Activity
Copy task, pictures excluded: set down exactly the lines from the one containing "Viewport: 1377px width, 744px" to the end of the data below.

Given records
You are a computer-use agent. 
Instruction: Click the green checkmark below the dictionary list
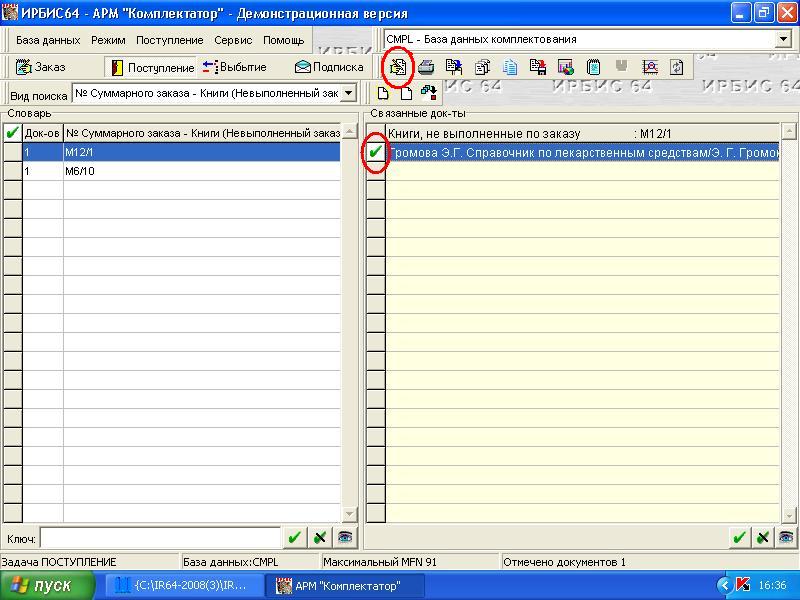point(295,538)
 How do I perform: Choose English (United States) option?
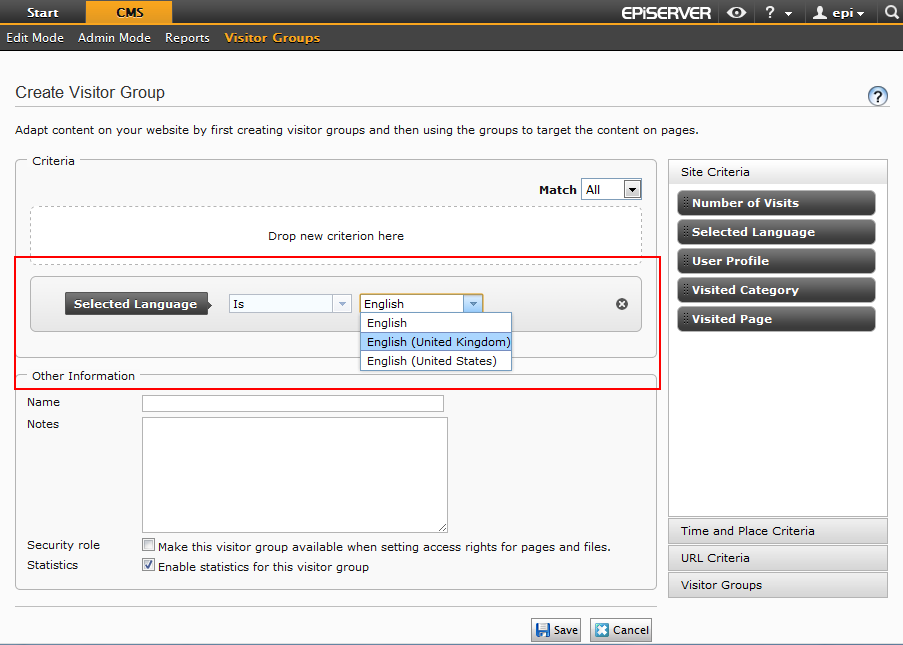pos(431,361)
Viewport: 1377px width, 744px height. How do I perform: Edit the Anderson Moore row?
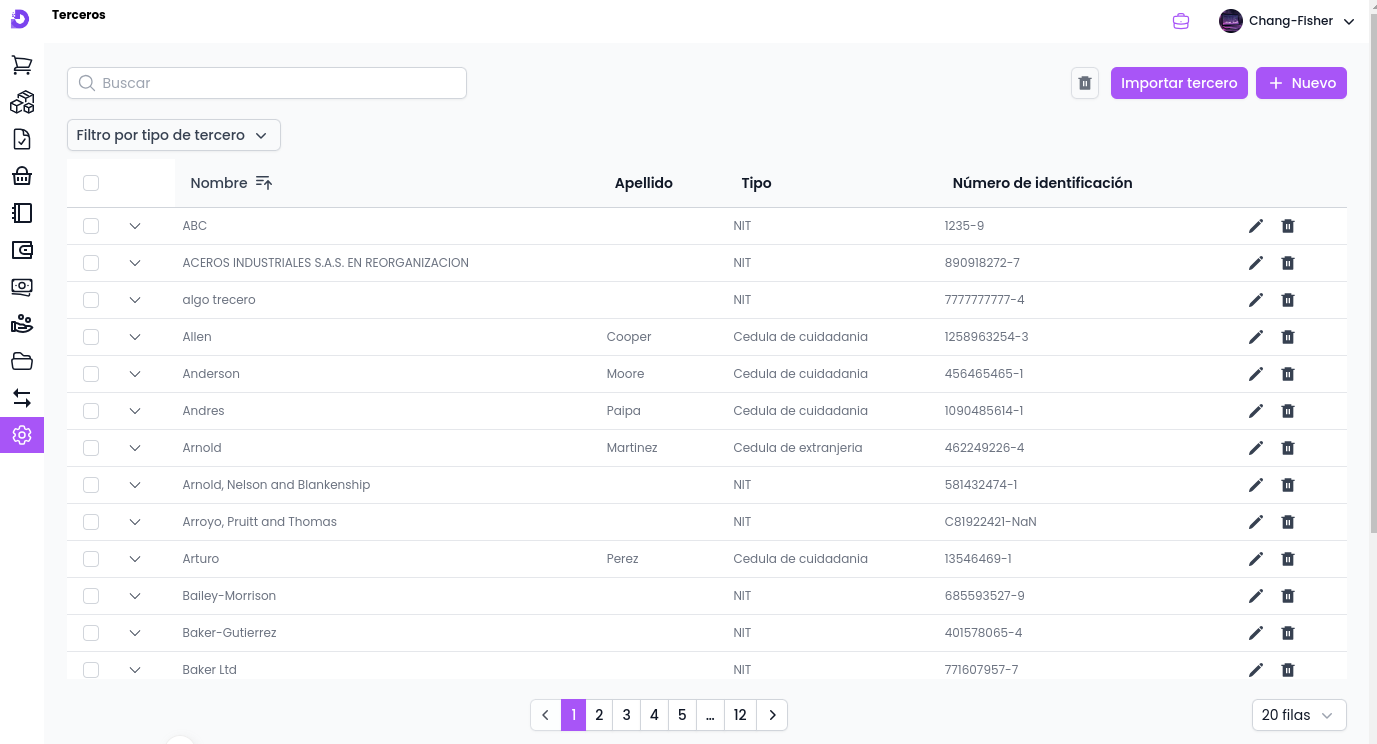[1256, 374]
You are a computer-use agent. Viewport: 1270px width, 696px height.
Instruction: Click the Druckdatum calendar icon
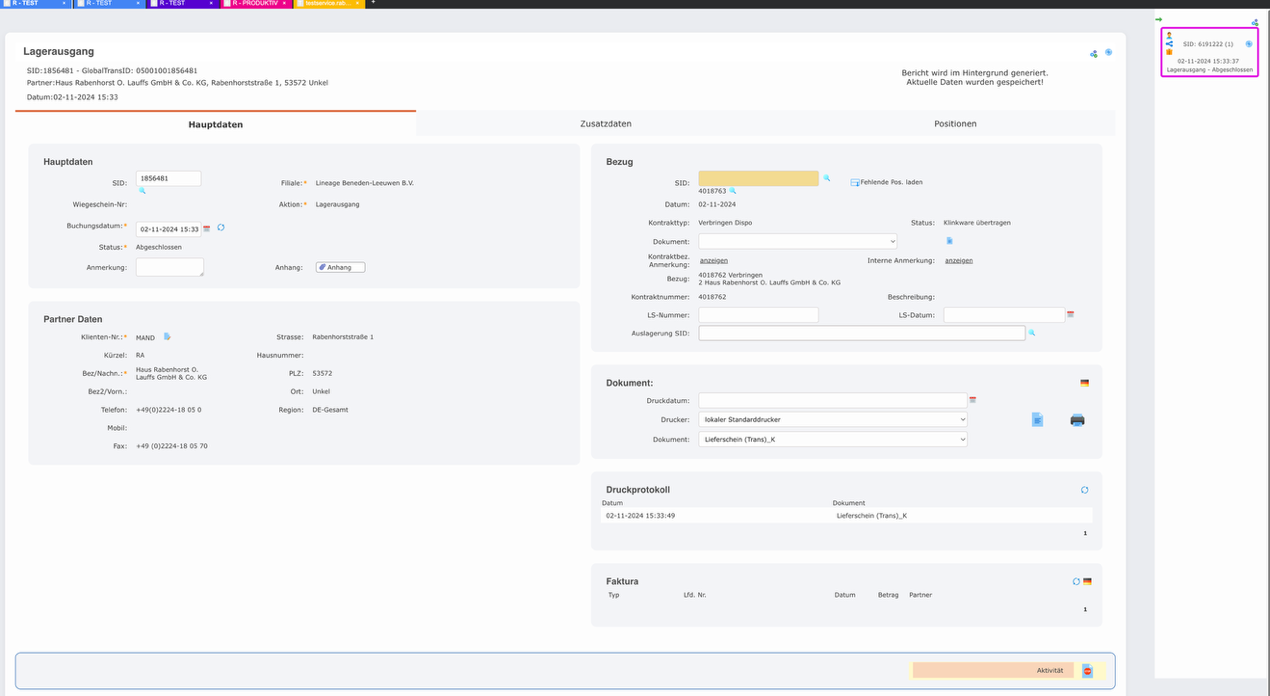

Reply to the task
Viewport: 1377px width, 744px height. How do I perform: Edit the Anderson Moore row?
[1256, 374]
You are a computer-use agent. Viewport: 1270px width, 696px height.
Instruction: Click the Druckdatum calendar icon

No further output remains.